I’ll add, getting out of that house will help your propects of shared custody of your child for two reasons: not only will you be getting out of an unhygenic house, you will be in a much better place financially without 3 people sponging off you. Get your own place (or move back in with your parents), save money, and get issues sorted out so you can see you child.
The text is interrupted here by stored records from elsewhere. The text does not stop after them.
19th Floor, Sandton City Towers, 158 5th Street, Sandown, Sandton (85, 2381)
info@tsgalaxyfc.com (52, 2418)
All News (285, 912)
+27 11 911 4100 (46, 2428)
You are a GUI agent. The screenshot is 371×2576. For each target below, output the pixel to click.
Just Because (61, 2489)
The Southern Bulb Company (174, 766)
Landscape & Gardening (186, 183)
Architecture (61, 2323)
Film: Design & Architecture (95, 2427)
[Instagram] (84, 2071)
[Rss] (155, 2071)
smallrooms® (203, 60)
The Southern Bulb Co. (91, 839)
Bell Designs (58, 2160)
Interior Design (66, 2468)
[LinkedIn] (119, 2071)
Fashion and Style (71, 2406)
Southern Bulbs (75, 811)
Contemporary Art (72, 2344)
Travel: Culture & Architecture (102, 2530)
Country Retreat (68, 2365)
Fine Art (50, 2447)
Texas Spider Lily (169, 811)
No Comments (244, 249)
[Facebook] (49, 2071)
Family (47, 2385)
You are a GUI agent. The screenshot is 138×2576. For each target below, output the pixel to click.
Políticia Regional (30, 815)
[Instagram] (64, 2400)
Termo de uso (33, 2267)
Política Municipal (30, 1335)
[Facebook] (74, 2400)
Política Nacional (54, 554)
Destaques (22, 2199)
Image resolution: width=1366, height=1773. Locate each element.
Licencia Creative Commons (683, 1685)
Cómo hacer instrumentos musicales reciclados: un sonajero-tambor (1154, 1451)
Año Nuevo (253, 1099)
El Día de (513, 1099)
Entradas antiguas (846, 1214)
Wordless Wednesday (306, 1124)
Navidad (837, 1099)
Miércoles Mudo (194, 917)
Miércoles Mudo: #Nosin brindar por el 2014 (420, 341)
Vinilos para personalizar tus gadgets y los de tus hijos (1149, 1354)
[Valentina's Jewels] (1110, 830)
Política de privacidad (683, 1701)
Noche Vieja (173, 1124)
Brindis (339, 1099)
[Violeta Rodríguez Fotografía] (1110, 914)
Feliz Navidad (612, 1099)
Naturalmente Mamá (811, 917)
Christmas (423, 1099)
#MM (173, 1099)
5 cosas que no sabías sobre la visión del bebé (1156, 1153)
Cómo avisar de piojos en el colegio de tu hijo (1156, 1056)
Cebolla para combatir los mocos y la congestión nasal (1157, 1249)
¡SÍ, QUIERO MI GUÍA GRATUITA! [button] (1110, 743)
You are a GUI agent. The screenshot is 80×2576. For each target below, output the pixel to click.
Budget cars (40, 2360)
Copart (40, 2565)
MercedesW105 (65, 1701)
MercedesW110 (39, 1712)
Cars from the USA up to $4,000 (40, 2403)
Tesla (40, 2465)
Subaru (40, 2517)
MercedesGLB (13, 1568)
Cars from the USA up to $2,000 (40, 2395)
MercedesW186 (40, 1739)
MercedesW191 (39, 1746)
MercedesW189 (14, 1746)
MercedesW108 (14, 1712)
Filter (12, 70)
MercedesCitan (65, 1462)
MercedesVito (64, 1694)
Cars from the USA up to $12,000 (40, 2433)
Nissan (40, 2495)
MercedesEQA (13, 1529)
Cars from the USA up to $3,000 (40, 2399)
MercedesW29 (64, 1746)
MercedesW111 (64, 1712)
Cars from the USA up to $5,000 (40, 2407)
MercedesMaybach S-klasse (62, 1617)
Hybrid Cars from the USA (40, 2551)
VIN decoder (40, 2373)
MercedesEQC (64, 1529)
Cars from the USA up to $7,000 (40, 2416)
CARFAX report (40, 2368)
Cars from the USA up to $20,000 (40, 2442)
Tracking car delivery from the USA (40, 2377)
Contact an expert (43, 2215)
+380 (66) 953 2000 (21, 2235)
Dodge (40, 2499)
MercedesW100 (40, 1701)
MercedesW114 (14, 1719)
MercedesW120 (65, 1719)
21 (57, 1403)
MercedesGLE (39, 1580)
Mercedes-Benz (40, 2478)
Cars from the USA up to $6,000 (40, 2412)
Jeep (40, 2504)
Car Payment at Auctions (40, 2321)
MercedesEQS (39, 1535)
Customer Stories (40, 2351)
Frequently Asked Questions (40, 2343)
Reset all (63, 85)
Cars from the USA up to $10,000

Unless you’ve done something horrible, there’s no reason why you can’t have shared custody. And if you’ve been told the mother gets to choose, then use some of your saved money to legal advice, because that shouldn’t be the case. Your child should be your first priority, not this car-crash of a relationship.

Post # 29
Member
7886 posts
Bumble Beekeeper
  • Wedding: November 1999

ihatehercats :  Why? Why can you only see the child when the mother is there? You’re just as much the child’s parent as she is. Ideally, you each should have 50% custody. There might be practical problems (e.g. if breast feeding is still happening), but that’s what you should be working towards.

I don’t know where you live, but I think legal advice about your options would be good.

(p.s. The “Why” is a rhetorical question. You don’t need to share the details. It’s for to think about, and realise that your current setup isn’t reasonable).